Landescapes and Foliage

 

 

… de maneira que a arte que queira representar bem a realidade terá de a dar através duma representação simultânea da paisagem interior e da paisagem exterior. Resulta que terá de tentar dar uma intersecção de duas paisagens.1   

 

Na relação estética do homem com a natureza, a experiência da diferença parece ser ultrapassada, pois natureza e homem parecem estar em harmonia.2 

 

Aqui a obra não contem unicamente uma reprodução do belo na natureza, mas, age em relação harmónica e solitária entre o homem e essa mesma natureza.

 

Quase que, como nas paisagens solitárias, invernosas e difusas pela neblina que Caspar Friedrich nos apresenta, aqui também se entende que a beleza não pode apenas representar a chave para as imagens vistas pelo lado espiritual, mas através do sublime kantiano, teremos de percorrer aqueles caminhos solitários, onde a luminosidade nos espreita e onde um outro percurso imaginário nos aguarda.

 

A vertente ficcional e a ideia da representação da paisagem, é como que um recurso que acompanha a intenção de prolongar o imaginado no sentido de uma criação e a natureza distingue-se da paisagem por existir por si mesma, sem necessidade do homem, enquanto a paisagem se baseia num relance da natureza, ou, por outras palavras, resulta do encontro da subjetividade humana com a natureza.3

A verdade é que a paisagem depende de uma visão individual e essa imagem de um certo lugar, não é a verdade por si só, mas a sua verdade, pois a perceção de paisagem baseia-se na capacidade de um olhar. Um olhar detido no pormenor, na pequena folha, na sua sombra, no seu recorte e subtileza.
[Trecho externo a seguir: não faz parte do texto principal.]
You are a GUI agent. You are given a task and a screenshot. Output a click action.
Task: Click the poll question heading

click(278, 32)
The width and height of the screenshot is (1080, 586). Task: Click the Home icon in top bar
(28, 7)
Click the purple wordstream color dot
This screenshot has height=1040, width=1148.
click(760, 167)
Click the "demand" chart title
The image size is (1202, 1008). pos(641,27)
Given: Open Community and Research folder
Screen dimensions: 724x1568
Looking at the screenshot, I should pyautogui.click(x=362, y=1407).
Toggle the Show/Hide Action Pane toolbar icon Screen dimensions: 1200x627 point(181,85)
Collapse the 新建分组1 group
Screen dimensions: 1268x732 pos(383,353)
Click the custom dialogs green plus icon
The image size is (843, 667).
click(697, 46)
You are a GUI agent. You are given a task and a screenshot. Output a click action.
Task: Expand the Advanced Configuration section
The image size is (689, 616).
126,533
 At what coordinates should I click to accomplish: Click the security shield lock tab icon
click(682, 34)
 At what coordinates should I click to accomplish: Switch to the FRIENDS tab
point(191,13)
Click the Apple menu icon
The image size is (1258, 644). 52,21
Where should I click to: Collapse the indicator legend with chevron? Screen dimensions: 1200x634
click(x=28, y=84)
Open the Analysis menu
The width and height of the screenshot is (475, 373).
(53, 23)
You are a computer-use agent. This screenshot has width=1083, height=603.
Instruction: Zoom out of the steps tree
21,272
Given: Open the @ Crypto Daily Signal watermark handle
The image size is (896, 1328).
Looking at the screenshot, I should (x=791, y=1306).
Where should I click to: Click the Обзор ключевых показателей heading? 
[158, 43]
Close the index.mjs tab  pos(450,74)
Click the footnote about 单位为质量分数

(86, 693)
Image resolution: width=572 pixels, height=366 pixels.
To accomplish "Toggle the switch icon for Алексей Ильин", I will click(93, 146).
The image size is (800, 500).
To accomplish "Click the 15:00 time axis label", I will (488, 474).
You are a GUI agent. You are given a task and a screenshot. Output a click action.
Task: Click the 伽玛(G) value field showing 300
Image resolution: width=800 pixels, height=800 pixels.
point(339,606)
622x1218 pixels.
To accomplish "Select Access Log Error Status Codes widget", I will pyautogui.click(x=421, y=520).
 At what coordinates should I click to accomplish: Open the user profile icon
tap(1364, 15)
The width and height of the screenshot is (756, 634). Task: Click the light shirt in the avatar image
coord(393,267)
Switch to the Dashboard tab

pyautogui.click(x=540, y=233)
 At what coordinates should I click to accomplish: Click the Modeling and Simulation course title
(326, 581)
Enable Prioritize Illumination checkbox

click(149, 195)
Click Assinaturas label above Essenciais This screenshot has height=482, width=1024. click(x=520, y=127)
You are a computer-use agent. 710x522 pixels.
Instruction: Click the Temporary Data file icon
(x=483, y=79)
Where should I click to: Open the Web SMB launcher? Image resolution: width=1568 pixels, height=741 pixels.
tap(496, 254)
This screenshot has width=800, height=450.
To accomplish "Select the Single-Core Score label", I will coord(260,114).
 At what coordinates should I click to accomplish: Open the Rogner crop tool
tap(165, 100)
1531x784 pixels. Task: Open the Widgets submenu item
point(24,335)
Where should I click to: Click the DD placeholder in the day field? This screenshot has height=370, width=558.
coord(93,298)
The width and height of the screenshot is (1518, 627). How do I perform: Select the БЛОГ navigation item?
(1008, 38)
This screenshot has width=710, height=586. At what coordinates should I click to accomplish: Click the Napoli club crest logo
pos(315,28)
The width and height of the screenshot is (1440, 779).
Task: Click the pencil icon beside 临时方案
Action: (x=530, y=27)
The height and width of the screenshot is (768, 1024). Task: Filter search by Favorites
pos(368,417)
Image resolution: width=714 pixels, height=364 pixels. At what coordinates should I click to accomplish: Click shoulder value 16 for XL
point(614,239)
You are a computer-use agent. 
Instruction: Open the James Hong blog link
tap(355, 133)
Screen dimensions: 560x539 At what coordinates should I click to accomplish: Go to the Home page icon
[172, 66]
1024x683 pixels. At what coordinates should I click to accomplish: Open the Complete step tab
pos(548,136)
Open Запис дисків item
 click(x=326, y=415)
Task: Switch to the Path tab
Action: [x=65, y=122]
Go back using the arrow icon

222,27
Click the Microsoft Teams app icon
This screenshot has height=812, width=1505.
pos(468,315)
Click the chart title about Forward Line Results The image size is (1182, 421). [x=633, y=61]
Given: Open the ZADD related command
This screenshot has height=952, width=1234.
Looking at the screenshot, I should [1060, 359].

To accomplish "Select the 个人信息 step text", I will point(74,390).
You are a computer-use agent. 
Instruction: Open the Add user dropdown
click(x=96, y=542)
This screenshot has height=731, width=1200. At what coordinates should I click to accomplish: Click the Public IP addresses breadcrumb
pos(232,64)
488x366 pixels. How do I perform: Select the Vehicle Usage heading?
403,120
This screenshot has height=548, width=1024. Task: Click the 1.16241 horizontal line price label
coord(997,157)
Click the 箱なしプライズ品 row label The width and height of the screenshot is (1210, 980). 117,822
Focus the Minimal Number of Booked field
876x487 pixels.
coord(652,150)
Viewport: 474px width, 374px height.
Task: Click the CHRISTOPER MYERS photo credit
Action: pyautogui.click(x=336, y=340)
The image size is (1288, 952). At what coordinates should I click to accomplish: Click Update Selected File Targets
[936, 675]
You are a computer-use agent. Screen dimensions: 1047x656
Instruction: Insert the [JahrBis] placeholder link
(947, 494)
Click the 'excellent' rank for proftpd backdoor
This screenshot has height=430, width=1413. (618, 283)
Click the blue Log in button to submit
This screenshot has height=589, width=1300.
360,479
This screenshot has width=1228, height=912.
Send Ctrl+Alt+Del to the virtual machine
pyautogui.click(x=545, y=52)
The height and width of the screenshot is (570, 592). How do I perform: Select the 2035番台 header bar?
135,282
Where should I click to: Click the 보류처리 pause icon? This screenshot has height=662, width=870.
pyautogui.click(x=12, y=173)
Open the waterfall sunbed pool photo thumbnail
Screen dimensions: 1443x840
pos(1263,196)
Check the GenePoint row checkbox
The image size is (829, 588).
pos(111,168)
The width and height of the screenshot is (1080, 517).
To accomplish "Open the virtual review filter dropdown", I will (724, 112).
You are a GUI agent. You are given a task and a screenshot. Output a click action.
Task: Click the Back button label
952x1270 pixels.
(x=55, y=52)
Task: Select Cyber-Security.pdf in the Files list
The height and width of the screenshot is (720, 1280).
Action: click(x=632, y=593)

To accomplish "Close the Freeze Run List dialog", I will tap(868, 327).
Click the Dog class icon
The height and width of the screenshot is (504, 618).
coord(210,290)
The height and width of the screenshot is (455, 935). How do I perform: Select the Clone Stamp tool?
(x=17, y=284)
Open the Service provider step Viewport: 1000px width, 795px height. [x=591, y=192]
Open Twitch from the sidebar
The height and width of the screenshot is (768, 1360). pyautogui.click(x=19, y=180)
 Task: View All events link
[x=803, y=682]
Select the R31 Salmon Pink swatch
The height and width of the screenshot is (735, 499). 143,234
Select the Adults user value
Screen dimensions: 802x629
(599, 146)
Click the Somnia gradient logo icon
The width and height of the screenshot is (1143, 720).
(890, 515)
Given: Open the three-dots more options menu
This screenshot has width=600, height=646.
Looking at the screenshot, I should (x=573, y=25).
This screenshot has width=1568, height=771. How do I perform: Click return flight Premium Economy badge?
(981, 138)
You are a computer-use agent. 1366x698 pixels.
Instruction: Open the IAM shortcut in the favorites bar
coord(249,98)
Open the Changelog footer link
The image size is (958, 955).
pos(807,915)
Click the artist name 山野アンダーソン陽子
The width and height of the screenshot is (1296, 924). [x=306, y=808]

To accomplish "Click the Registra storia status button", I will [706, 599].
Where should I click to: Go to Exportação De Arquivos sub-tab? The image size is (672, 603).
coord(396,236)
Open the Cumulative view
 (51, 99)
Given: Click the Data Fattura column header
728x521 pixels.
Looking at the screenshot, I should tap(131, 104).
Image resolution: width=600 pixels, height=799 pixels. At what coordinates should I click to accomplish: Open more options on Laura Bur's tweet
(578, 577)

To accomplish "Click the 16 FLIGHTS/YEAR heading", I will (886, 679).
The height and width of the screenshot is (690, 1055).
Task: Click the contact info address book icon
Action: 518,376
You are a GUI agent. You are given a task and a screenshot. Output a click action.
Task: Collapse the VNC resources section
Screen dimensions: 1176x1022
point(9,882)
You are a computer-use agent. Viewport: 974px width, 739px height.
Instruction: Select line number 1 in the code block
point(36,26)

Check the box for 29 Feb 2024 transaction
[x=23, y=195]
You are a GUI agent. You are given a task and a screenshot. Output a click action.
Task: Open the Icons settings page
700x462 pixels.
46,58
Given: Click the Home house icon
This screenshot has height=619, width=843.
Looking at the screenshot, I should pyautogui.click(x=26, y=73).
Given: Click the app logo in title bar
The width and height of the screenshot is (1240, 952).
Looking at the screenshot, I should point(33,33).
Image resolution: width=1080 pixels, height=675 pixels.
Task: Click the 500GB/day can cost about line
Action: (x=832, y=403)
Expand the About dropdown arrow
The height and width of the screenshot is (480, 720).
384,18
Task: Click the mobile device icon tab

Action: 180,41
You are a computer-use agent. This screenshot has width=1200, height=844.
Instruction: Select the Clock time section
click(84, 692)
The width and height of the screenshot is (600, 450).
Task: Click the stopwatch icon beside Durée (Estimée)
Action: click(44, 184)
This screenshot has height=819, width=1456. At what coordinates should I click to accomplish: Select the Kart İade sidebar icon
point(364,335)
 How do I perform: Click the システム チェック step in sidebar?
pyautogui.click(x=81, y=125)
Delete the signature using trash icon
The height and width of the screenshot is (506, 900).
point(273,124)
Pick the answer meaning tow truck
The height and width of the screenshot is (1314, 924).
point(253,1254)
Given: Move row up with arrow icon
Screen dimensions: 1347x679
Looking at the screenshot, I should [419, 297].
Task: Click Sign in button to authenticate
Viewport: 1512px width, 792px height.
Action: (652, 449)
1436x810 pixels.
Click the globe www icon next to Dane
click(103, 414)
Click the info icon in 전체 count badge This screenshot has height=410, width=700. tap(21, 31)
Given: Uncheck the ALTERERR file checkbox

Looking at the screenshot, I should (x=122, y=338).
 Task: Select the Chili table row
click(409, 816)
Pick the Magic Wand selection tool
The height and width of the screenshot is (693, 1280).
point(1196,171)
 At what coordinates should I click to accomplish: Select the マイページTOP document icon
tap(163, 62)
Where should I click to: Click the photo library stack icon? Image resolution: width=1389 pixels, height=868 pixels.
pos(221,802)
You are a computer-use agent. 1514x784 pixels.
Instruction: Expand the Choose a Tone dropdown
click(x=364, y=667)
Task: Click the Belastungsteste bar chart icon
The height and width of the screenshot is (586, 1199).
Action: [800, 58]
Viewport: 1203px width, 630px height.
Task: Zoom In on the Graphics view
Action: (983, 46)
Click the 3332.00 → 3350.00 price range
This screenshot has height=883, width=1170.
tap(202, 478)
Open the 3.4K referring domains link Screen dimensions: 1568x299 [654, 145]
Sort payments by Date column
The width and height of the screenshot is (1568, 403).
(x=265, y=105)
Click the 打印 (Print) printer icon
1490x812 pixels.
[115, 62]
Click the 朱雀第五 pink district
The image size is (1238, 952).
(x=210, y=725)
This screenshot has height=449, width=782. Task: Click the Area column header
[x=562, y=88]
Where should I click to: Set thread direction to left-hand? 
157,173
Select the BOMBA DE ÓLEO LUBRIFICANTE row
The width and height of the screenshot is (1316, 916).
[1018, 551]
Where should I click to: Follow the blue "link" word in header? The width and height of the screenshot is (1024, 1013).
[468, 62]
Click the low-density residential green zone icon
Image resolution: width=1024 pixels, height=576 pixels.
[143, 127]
Em Landscapes and Foliage perdemo-nos em pensamentos imaginários e encontramo-nos envoltos em caminhos que nos levam pelas paisagens das profundezas das nossas almas.

Hilda Frias 2020

 

1 Pessoa, Fernando, Alma e Realidade, Duas Paisagens Sobrepostas, Cancioneiro.

2 Seeberg, Ulrich, Dimensões filosóficas na obra de Caspar David Friedrich, ARS, vol.3 no.5, São Paulo, 2005.

3 Monteiro, Luís Ricardo Nunes da Costa, Reinventar a Paisagem na Era Digital, Tese de Doutoramento, Universidade Católica Portuguesa, Porto, 2016.